A common employer practice uses HRAs to offset high deductibles. Employers replace their health insurance plan, let’s say one with a $1,000 deductible, purchase a lower cost plan with a higher deductible, say $3,000, and use the HRA to reimburse any employees who incur expenses that exceed the original $1,000 deductible. Prior to the passage of the Affordable Care Act (ACA), some employers set up stand-alone HRAs to reimburse certain expenses. In this arrangement, the employer does not purchase insurance but sets aside a flat dollar amount for employees to use for the designated expenses. We often saw these with dental or vision expenses. Some employers would use the HRA to provide premium reimbursements for other health plans.
The ACA’s market rules, i.e. health plan rules, put some restrictions in place for these arrangements. Namely, it sees HRAs as health plans and, as such, requires these plans to contain all the ACA group health plan mandates unless it is integrated with a group’s ACA-compliant health insurance plan. These mandates include preventative care with no cost sharing and no annual limits. By their very nature, HRAs contain annual limits so will fail group health plan compliance under the ACA. To qualify as an integrated plan, the HRA may only be offered to those who are eligible for, and enroll in, the group health plan. Further, the employer must offer the employee an annual opportunity to opt out of the HRA. If integration rules are not met, the HRA is prohibited.
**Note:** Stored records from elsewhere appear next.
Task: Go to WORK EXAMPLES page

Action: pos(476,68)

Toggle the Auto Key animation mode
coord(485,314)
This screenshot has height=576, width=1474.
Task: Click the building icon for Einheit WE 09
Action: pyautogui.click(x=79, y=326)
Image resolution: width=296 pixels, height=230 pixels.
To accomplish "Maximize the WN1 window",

In a series of FAQs, the Departments clarify that employers may not reimburse their employee’s individual health premiums. This practice does not meet the integration rules nor does this arrangement satisfy the rules for an ACA-compliant health plan. Therefore, they prohibit this practice.
In the 2015 rules, the Departments made an allowance for small employers to reimburse employee’s individual premiums. These new Qualified Small Employer Health Reimbursement Arrangements (QSEHRAs) lay out the rules by which small employers may put this type of program in place. Later clarification brought further guidance on allowable HRA integration with group health plans and non-group health plans, i.e. excepted benefits.
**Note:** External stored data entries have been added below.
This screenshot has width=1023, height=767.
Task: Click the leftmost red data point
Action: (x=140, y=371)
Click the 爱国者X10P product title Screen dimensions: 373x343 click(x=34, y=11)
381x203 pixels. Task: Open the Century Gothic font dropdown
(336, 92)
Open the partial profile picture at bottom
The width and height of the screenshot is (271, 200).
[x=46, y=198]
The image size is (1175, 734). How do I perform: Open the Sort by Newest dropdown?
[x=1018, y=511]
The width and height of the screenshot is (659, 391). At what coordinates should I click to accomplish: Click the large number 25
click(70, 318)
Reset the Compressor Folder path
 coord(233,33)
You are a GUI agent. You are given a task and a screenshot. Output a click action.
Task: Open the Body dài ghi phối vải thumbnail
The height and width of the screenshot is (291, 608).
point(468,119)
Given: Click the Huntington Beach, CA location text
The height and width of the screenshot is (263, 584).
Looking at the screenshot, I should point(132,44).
The October 29, 2018, proposed rule allows employers to integrate their HRA with individual health insurance coverage so long as it is nondiscriminatory in its implementation. The rule addresses:
- Integration requirements;
- Conditions when HRAs are excepted benefits and not subject to ACA plan requirements;
- Effect on premium tax credits (PTCs);
- Interaction with ERISA (Employee Retirement Income Security Act of 1974 governing most employer-sponsored health plans);
- Ability to qualify for a special enrollment period when becoming eligible for an HRA; and
- Applicability dates
HRA Integration Requirements
For an HRA to be considered an ACA-compliant health plan, it must be integrated. The ACA lays out integration rules for group health plans coupled with an HRA. This proposed rule provides new integration rules applicable to individual health coverage with an HRA. To meet integration requirements, employers and plan sponsors must:
- Require participants and dependents to be enrolled in individual health insurance coverage for each month they are enrolled in an HRA;
- Prohibit offering an HRA and traditional insurance to the same class of employees;1
- Offer a HRA integrated with individual coverage on the same terms to each participant within the class;
- At least annually, allow participants to opt-out of, and waive,2 future reimbursements from HRA;
- Regularly substantiate and verify enrollment3 in individual coverage; and
- Provide notice4 to eligible participants regarding offer and enrollment of HRA.
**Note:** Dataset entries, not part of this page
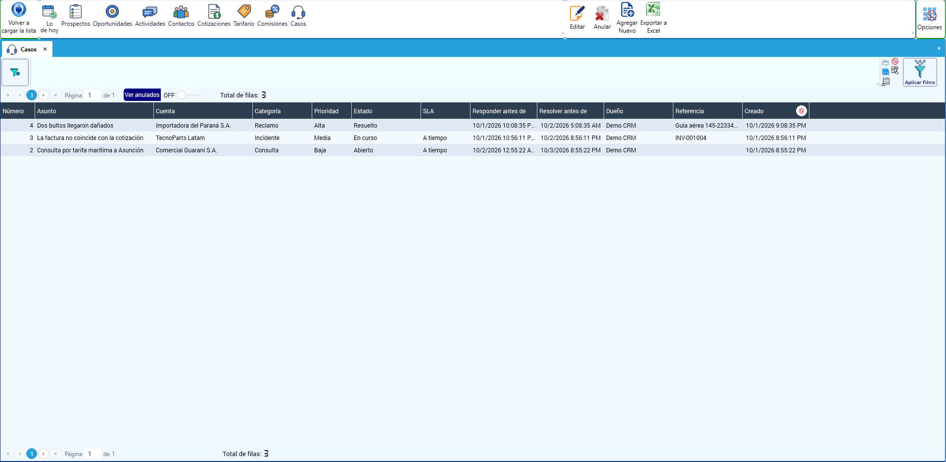
Task: Expand the filter panel toolbar overflow arrow
Action: tap(878, 85)
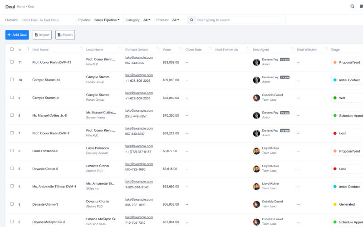Screen dimensions: 363x227
Task: Click the Start Date To End Date field
Action: [40, 20]
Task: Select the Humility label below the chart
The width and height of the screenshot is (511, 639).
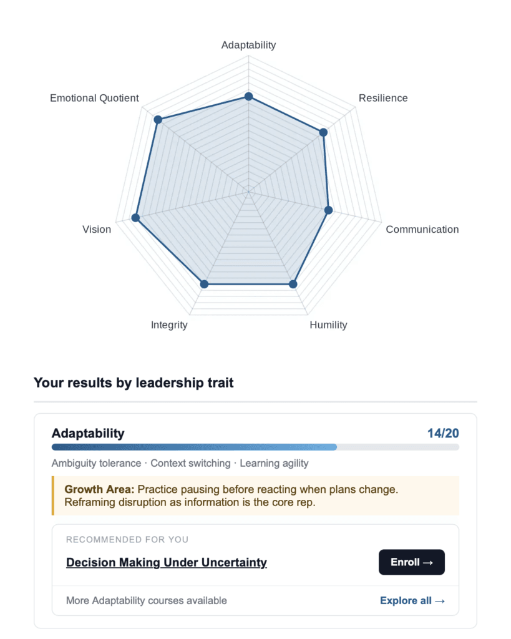Action: pos(328,324)
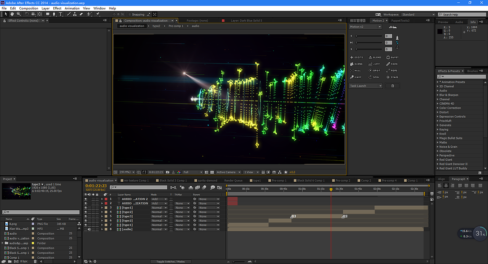Enable the Snapping checkbox
The height and width of the screenshot is (264, 488).
pos(129,14)
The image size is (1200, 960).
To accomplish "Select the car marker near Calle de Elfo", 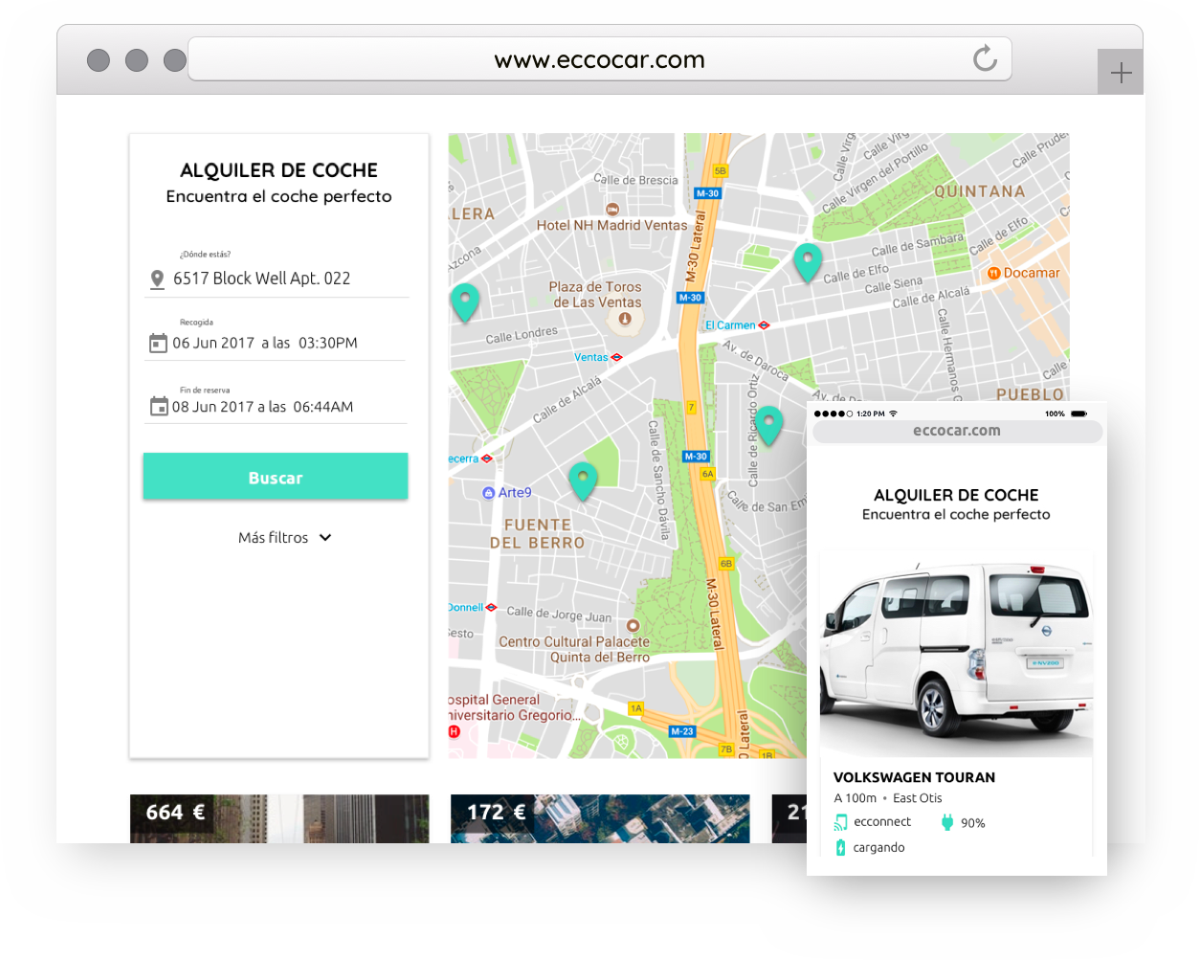I will (x=808, y=261).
The proposed rule sets additional criteria for limited excepted benefits with regard to these arrangements. Excepted benefits are types of coverage that are not subject to health plan rules under the Affordable Care Act (ACA). Excepted benefits include certain types of coverage, e.g. accident, disability, dental, vision, short-term health policies, workers’ compensation, some FSAs, etc.
Employers who wish to provide an HRA without regard to whether employees have coverage or have coverage that meets market requirements may do so if the HRA meets the following requirements:
- The HRA must not be an integral part of the plan;
- The HRA must provide limited benefits (no more than $1,800, indexed for inflation);
- The HRA cannot provide reimbursement of premiums except for individual coverage premium, and
- The HRA must be made available to all similarly situated individuals.
Effect on Premium Tax Credits
Since an HRA is considered group coverage. Anyone offered coverage through an integrated HRA is ineligible for a premium tax credit. Under the ACA, premium tax credits are available only to those who buy individual insurance coverage through the Exchange, have no offer of minimum essential coverage or whose offer is not affordable, and meet the income requirements for subsidization of premiums. Therefore, an individual covered by an HRA integrated with individual health coverage would be ineligible for a premium tax credit, unless it is an excepted benefit.
If the HRA with individual coverage were unaffordable, the employee would be eligible for a PTC provided they meet all other criteria. The Departments lay out a new calculation to determine affordability.
Employee contribution is affordable if it does not exceed:
Required contribution percentage is:
Monthly premium for self-only coverage of lowest cost silver plan
Interaction with ERISA
ERISA applies to employer-sponsored group health plans. This law creates obligations and responsibilities for employers in the design, delivery, and operation of the benefit plan. Individual health plans, will not fall under ERISA and not be considered part of an employer-sponsored plan if:
- Coverage purchased is voluntary for employees;
- Employer/plan sponsor does not select or endorse an issuer/carrier;
- Reimbursement for non-group health insurance premiums is limited only to individual coverage;
- Employer/plan sponsor receives no consideration; and
- Each participant is notified annually that individual coverage is not subject to ERISA
Special Enrollment Periods
The Departments recognize that employers who wish to offer this new HRA integrated with individual health coverage may do so in a timeframe that does not coincide with the annual open enrollment in the individual market. This would result in individuals being unable to participate in the program.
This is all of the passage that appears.